From The Horse, the Wheel, and Language by David W. Anthony:
The Cucuteni-Tripolye culture first appeared around 5200—5000 BCE and survived a thousand years longer than any other part of the Old European world. Tripolye people were still creating large houses and villages, advanced pottery and metals, and female figurines as late as 3000 BCE. They were the sophisticated western neighbors of the steppe people who probably spoke Proto-Indo-European.
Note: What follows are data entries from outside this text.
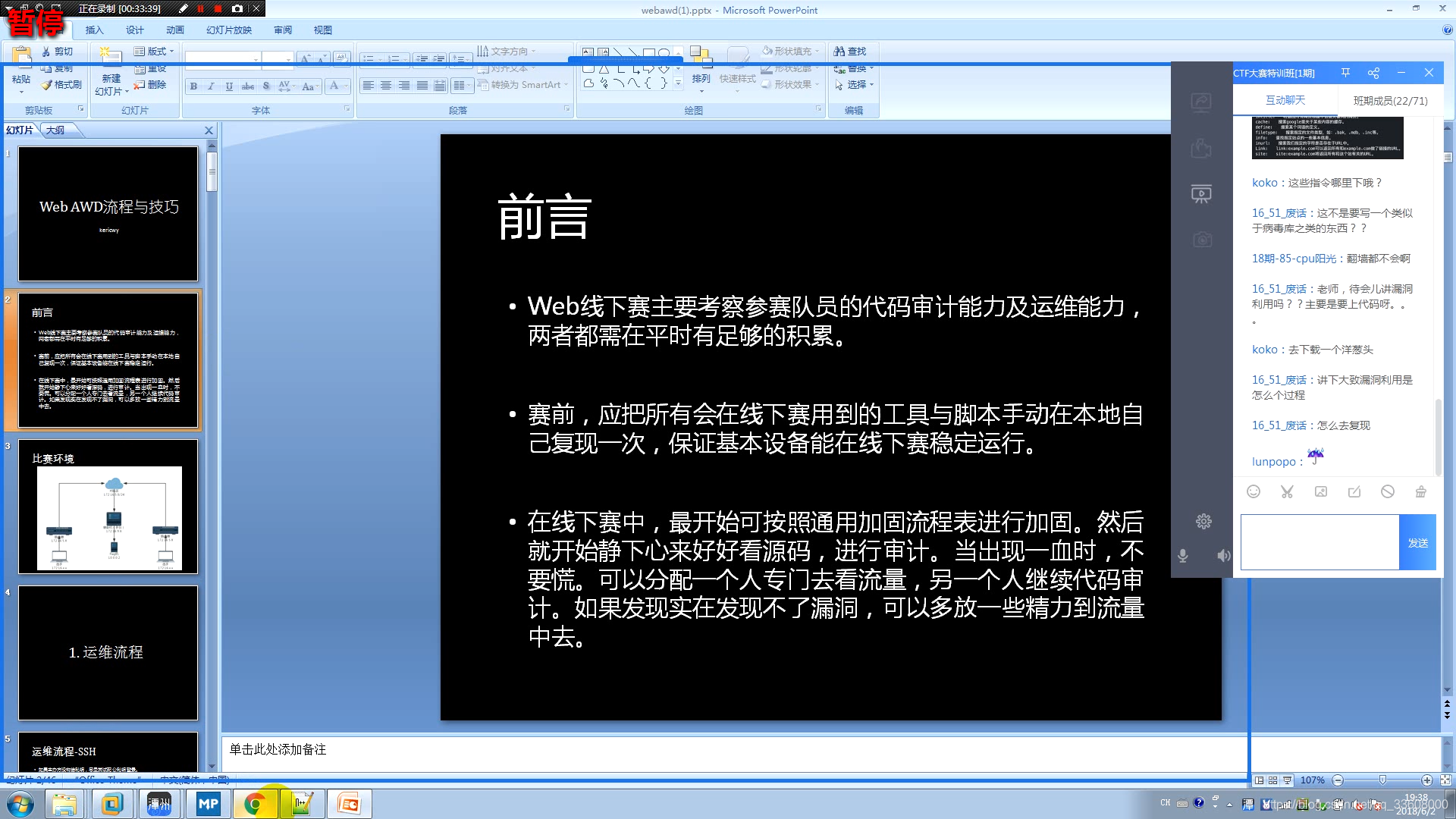
Task: Open chat settings gear icon
Action: (1203, 521)
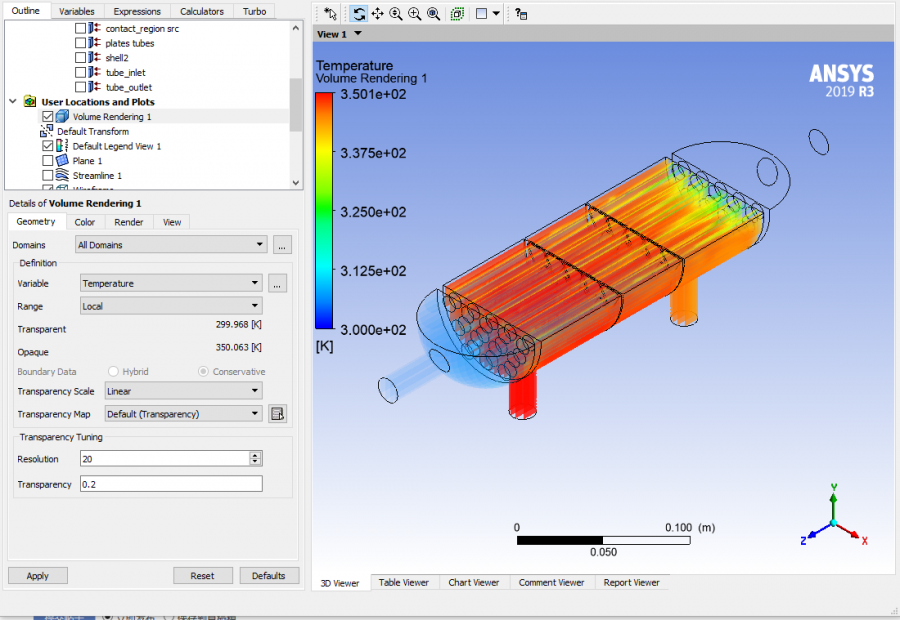Open the Chart Viewer tab

click(x=473, y=582)
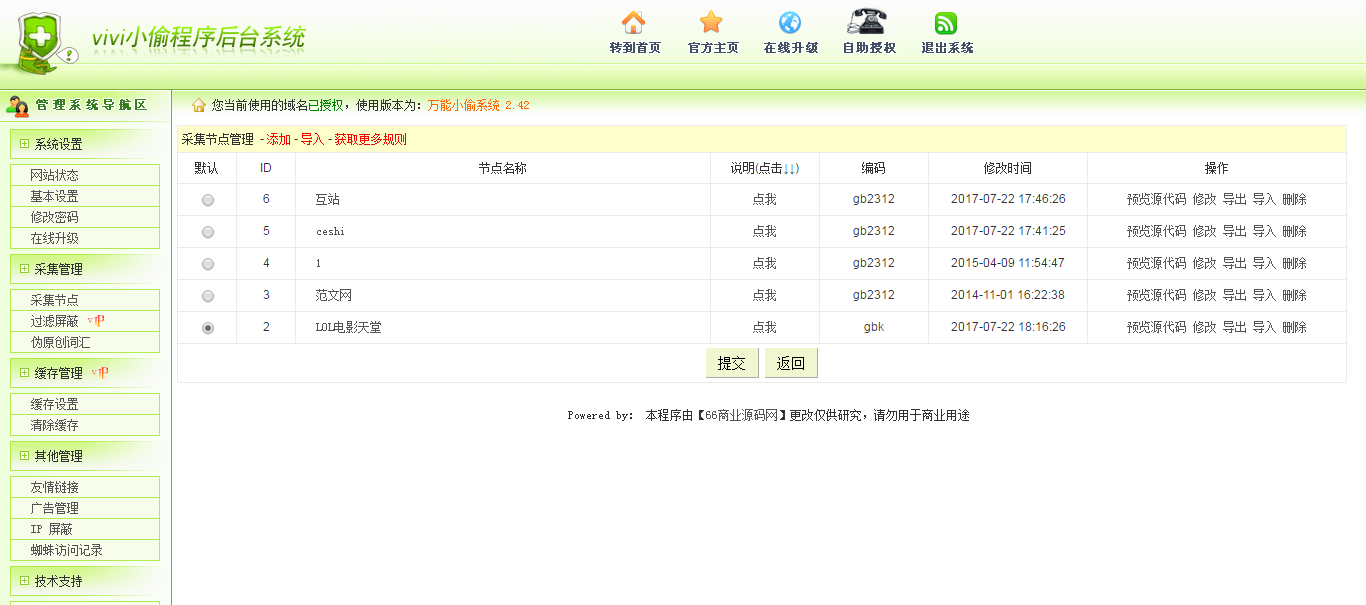The image size is (1366, 605).
Task: Click the green RSS icon for 退出系统
Action: tap(946, 23)
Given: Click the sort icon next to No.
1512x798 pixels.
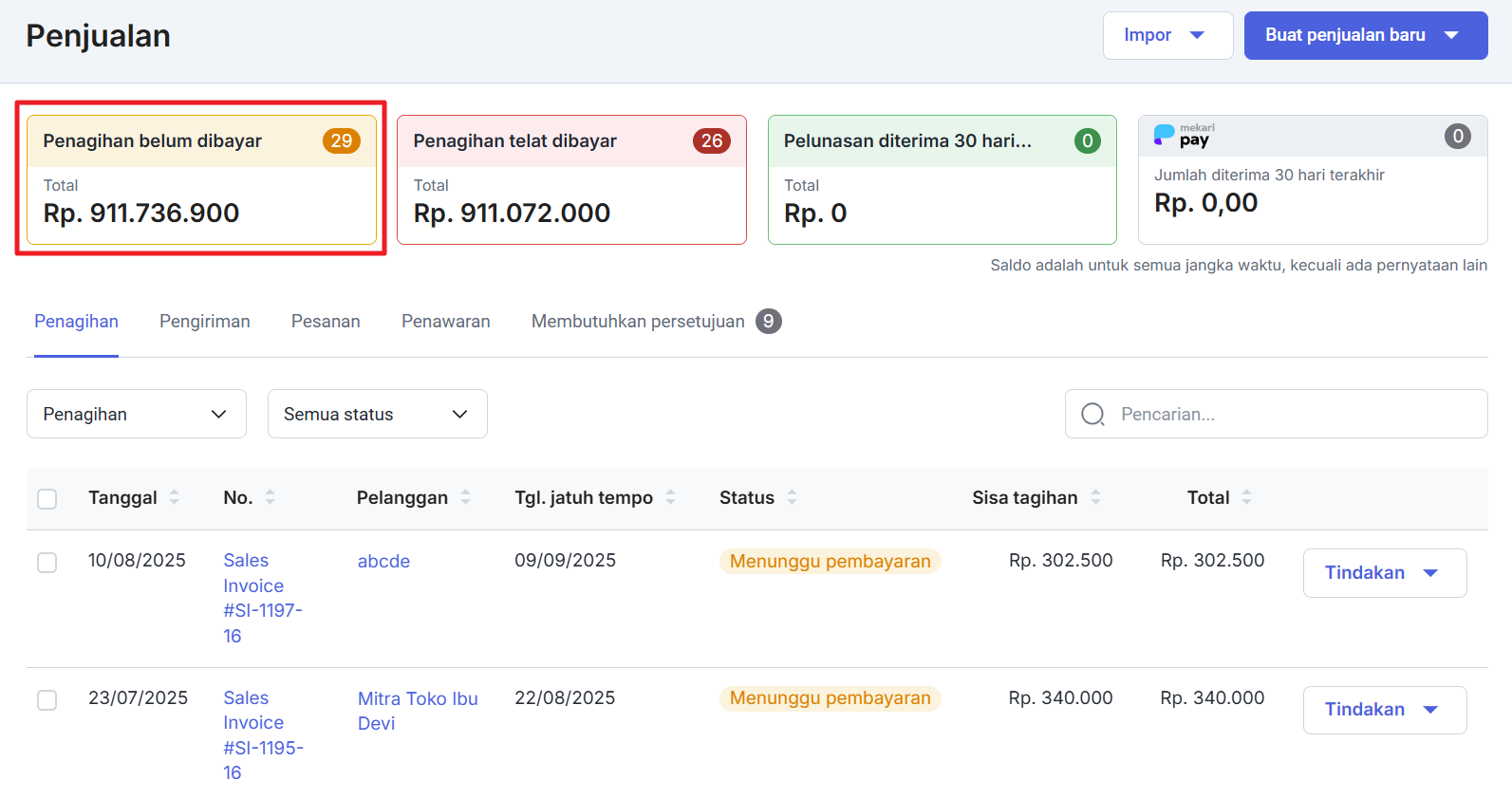Looking at the screenshot, I should click(x=270, y=497).
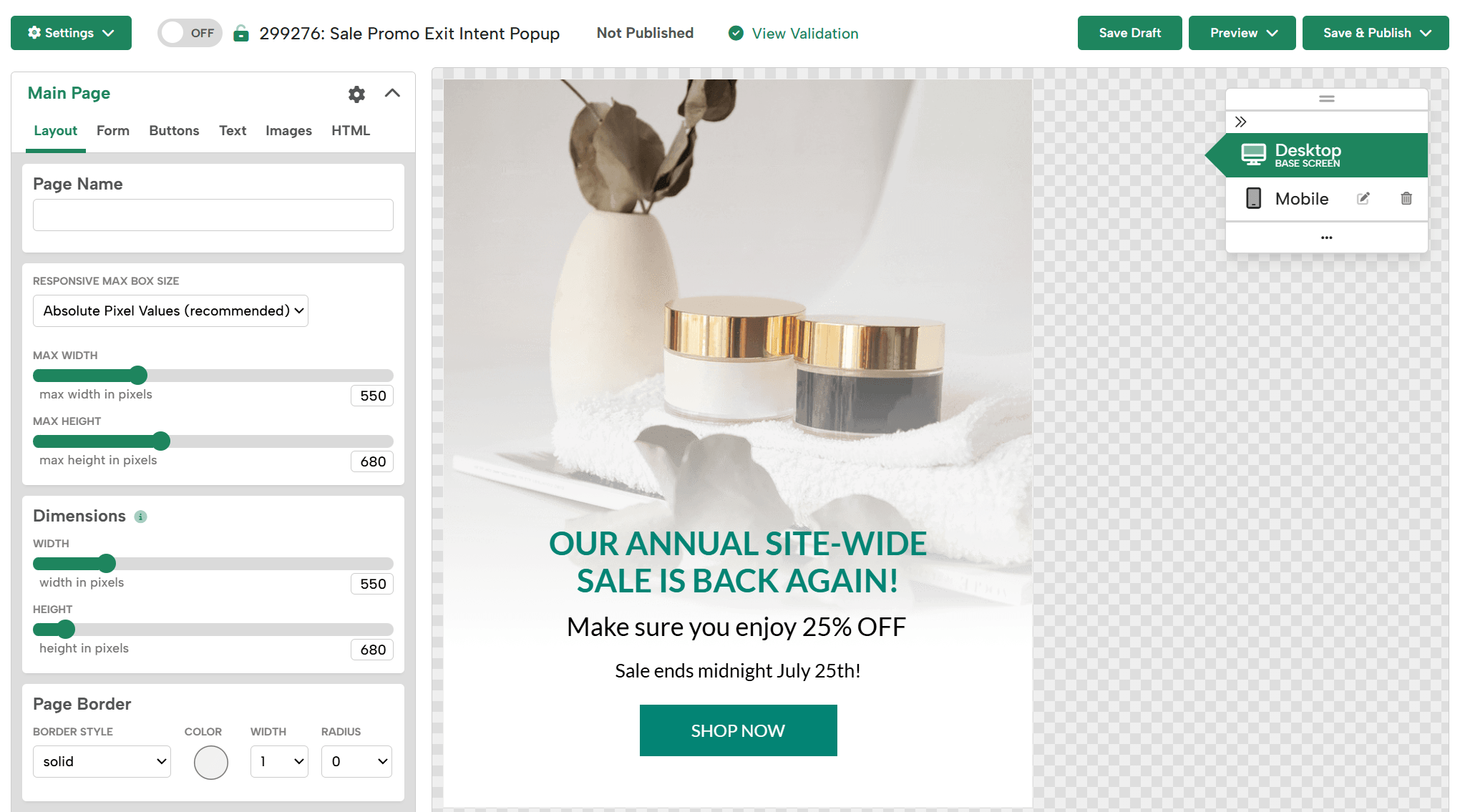The image size is (1460, 812).
Task: Edit the Mobile screen with pencil icon
Action: pyautogui.click(x=1363, y=199)
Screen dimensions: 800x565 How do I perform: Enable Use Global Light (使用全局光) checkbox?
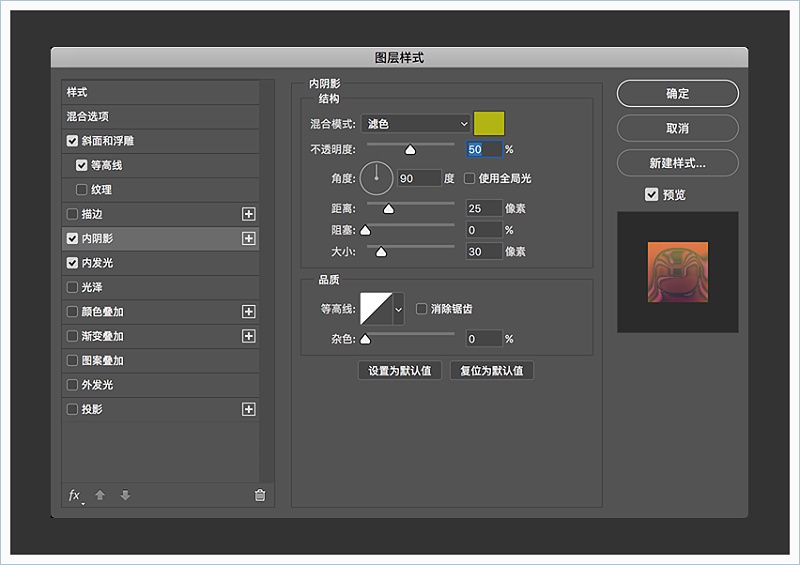469,178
Cucuteni-Tripolye is named after two archaeological sites: Cucuteni, discovered in eastern Romania in 1909, and Tripolye, discovered in central Ukraine in 1899. Romanian archaeologists use the name Cucuteni and Ukrainians use Tripolye, each with its own system of internal chronological divisions, so we must use cumbersome labels like Pre-Cucuteni III/Tripolye A to refer to a single prehistoric culture. There is a Borges-like dreaminess to the Cucuteni pottery sequence: one phase (Cucuteni C) is not a phase at all but rather a type of pottery probably made outside the Cucuteni-Tripolye culture; another phase (Cucuteni Al) was defined before it was found, and never was found; still another (Cucuteni A5) was created in 1963 as a challenge for future scholars, and is now largely forgotten; and the whole sequence was first defined on the assumption, later proved wrong, that the Cucuteni A phase was the oldest, so later archaeologists had to invent the Pre-Cucuteni phases I, II, and III, one of which (Pre-Cucuteni I) might not exist. The positive side of this obsession with pottery types and phases is that the pottery is known and studied in minute detail.